--- What the task requires ---
Give back exactly the lines of the material below that start at the line containing "Nos conseils (722, 121)" and end at the line containing "Refroidissement de process", and no others.

--- Working data ---
____________________

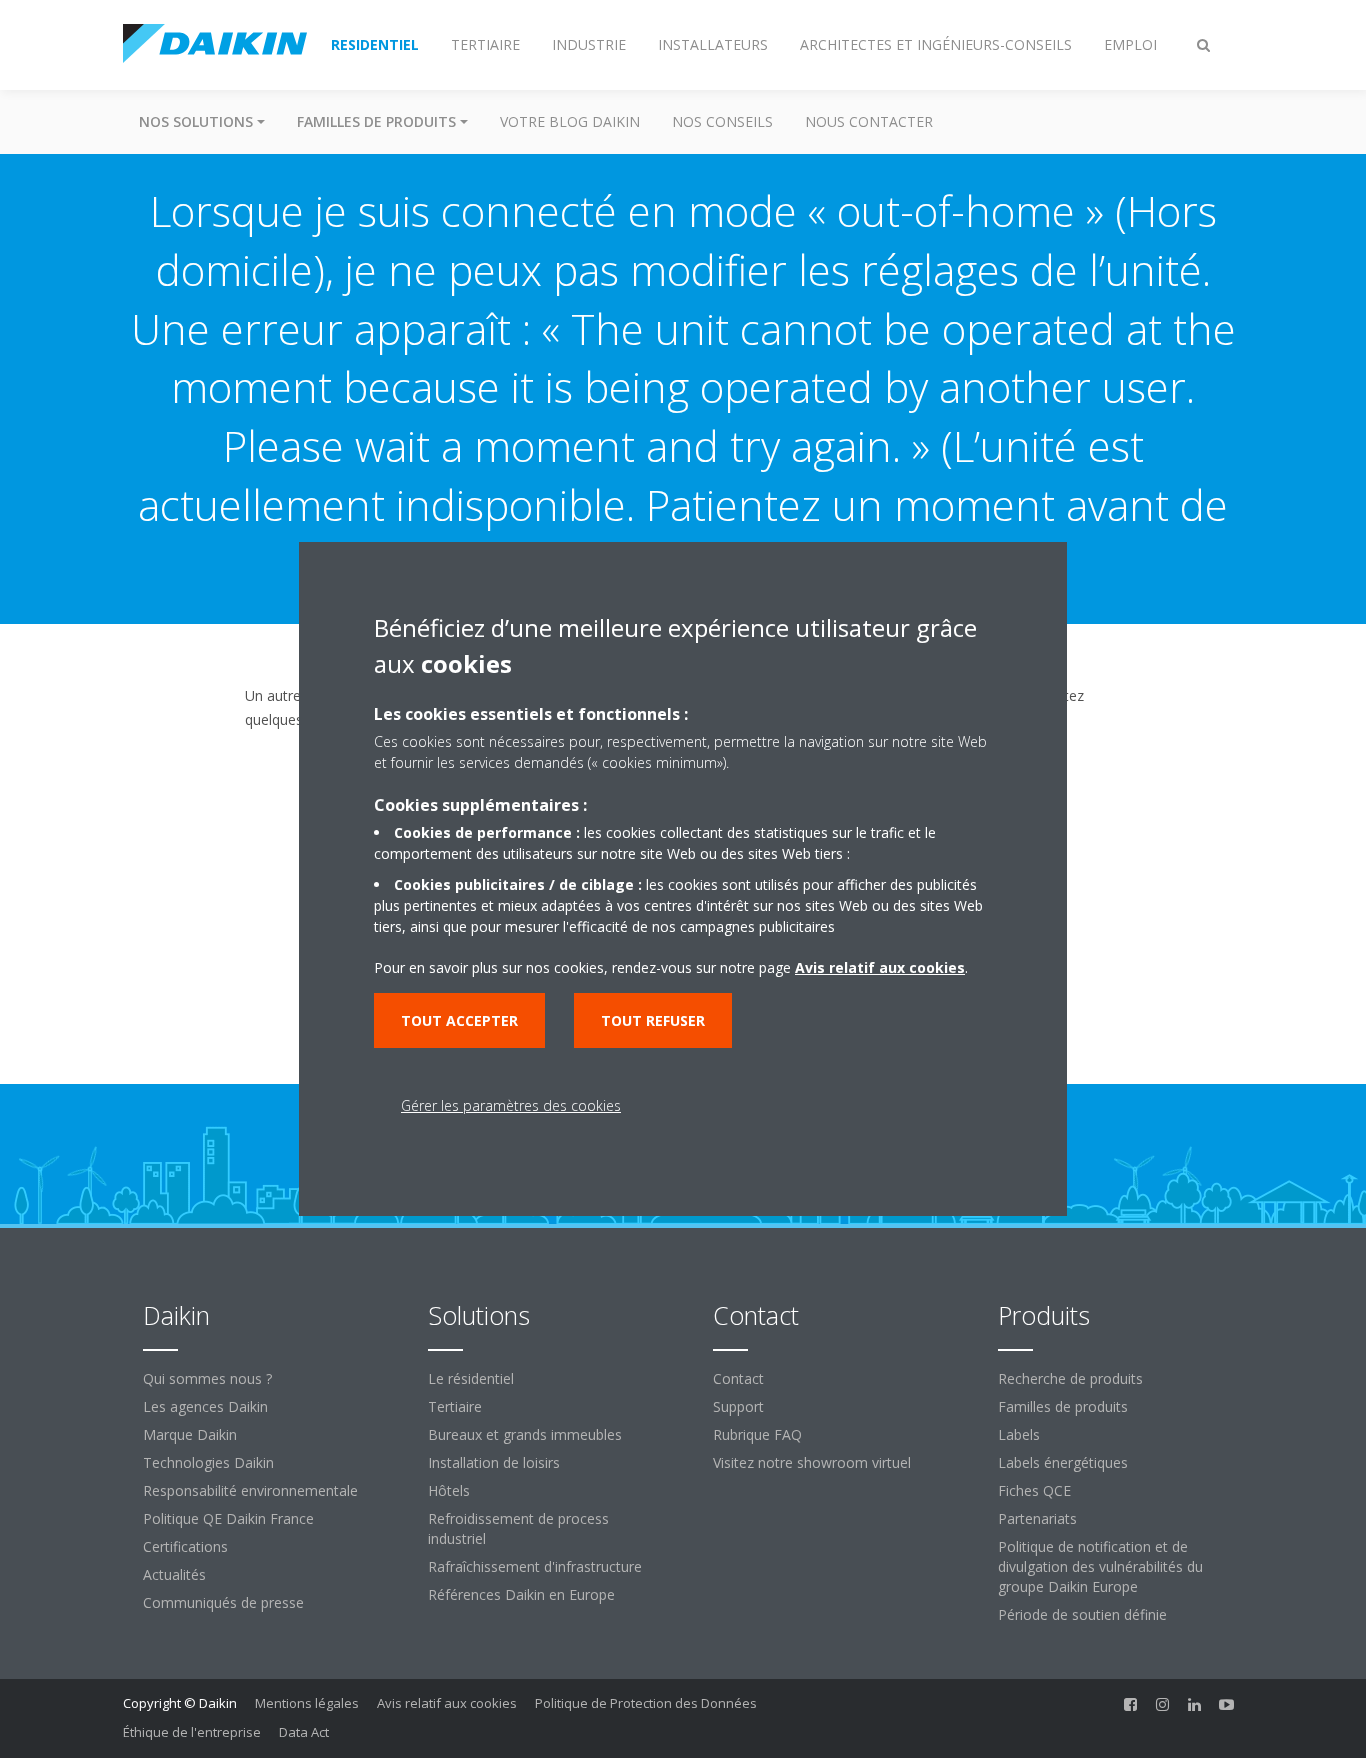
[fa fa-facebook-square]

____________________

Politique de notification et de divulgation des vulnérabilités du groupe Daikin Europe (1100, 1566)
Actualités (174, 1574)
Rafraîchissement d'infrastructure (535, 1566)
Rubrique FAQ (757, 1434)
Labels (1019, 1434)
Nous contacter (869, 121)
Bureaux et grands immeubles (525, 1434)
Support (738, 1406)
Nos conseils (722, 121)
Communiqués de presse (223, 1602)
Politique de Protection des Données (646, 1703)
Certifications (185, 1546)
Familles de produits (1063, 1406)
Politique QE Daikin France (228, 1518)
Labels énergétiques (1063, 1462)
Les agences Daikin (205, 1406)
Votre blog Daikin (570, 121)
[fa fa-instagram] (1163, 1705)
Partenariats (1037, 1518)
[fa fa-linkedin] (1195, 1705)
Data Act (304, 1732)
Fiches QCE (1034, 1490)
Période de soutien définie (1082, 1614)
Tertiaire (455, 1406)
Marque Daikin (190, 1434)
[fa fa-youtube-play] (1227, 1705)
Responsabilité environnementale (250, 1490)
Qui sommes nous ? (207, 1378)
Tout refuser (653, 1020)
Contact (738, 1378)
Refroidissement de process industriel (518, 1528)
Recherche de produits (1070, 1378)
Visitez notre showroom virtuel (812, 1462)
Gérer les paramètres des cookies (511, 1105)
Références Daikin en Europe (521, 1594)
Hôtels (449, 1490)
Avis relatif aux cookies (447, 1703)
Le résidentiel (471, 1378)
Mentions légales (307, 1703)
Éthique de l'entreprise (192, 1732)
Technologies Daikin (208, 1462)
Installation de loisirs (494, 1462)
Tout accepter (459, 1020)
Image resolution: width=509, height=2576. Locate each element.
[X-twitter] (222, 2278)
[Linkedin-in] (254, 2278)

____________________

--- Your response ---
Nos conseils (722, 121)
Communiqués de presse (223, 1602)
Politique de Protection des Données (646, 1703)
Certifications (185, 1546)
Familles de produits (1063, 1406)
Politique QE Daikin France (228, 1518)
Labels énergétiques (1063, 1462)
Les agences Daikin (205, 1406)
Votre blog Daikin (570, 121)
[fa fa-instagram] (1163, 1705)
Partenariats (1037, 1518)
[fa fa-linkedin] (1195, 1705)
Data Act (304, 1732)
Fiches QCE (1034, 1490)
Période de soutien définie (1082, 1614)
Tertiaire (455, 1406)
Marque Daikin (190, 1434)
[fa fa-youtube-play] (1227, 1705)
Responsabilité environnementale (250, 1490)
Qui sommes nous ? (207, 1378)
Tout refuser (653, 1020)
Contact (738, 1378)
Refroidissement de process industriel (518, 1528)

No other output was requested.